EXERCISE OBJECTIVE: Convert the records between the lines holding "Go home with" and "pos(802,126)", inclusive, into a two-column CSV with the header instruction,response. Give one row per record, with its text under instruction and its answer under response, each in a single quoted field with line breaks replaced by spaces.

EXTRACTED ENTRIES:
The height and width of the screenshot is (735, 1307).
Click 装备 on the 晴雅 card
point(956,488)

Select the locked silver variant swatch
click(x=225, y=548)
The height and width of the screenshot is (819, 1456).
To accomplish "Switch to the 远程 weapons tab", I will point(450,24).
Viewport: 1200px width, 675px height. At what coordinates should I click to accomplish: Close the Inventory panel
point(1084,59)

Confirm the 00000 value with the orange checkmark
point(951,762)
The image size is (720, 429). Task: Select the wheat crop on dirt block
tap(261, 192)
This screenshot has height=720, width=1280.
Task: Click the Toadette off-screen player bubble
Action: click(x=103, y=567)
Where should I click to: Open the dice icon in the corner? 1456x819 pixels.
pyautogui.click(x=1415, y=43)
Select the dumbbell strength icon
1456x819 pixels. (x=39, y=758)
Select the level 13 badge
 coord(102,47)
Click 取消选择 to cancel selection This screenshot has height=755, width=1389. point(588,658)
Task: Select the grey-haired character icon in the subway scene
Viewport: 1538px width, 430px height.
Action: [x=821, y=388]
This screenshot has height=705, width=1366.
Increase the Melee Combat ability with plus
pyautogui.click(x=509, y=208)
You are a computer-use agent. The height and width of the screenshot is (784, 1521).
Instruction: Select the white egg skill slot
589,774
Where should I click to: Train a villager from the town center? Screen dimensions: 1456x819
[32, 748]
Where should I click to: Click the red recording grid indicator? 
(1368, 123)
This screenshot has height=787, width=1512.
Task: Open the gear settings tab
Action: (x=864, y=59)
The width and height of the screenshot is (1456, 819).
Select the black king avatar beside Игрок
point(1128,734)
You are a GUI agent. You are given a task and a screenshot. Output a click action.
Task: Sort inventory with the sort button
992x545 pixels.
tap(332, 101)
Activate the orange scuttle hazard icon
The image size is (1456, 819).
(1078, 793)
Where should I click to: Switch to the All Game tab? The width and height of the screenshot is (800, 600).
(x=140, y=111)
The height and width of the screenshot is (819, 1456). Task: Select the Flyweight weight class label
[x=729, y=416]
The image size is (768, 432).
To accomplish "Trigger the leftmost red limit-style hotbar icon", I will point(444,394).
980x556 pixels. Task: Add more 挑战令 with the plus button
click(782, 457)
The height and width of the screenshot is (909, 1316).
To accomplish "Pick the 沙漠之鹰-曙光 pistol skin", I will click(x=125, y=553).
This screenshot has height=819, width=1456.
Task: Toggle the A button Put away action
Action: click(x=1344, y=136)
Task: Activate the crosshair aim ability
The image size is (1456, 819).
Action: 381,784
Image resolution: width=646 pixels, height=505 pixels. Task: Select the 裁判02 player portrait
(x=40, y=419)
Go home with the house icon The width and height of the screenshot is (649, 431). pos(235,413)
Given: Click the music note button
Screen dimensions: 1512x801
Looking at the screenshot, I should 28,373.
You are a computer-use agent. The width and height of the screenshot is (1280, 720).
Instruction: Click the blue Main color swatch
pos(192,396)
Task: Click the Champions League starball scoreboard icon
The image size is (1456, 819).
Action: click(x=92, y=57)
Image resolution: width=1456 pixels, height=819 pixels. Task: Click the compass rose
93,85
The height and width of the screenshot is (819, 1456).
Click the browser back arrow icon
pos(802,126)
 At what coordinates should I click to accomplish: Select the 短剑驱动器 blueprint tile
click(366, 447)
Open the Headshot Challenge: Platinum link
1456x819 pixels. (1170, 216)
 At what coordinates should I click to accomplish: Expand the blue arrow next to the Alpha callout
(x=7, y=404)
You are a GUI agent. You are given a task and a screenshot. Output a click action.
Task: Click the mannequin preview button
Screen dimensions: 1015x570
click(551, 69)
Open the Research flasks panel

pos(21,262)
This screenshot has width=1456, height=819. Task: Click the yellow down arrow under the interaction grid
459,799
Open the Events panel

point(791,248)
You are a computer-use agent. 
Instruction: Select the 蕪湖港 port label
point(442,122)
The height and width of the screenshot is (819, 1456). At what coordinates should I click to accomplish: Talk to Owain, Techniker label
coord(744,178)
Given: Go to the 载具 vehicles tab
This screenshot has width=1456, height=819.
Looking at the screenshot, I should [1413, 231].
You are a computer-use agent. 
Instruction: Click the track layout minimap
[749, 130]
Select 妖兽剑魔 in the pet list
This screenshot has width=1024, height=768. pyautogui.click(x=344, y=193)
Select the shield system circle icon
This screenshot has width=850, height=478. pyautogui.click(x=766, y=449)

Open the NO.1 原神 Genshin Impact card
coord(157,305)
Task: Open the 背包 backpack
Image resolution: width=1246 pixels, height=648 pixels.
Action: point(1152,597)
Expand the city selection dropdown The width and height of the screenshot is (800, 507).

EXPECTED ANSWER:
instruction,response
"Go home with the house icon The width and height of the screenshot is (649, 431).","pos(235,413)"
"Given: Click the music note button Screen dimensions: 1512x801","Looking at the screenshot, I should 28,373."
"You are a computer-use agent. The width and height of the screenshot is (1280, 720). Instruction: Click the blue Main color swatch","pos(192,396)"
"Task: Click the Champions League starball scoreboard icon The image size is (1456, 819).","Action: click(x=92, y=57)"
"Image resolution: width=1456 pixels, height=819 pixels. Task: Click the compass rose","93,85"
"The height and width of the screenshot is (819, 1456). Click the browser back arrow icon","pos(802,126)"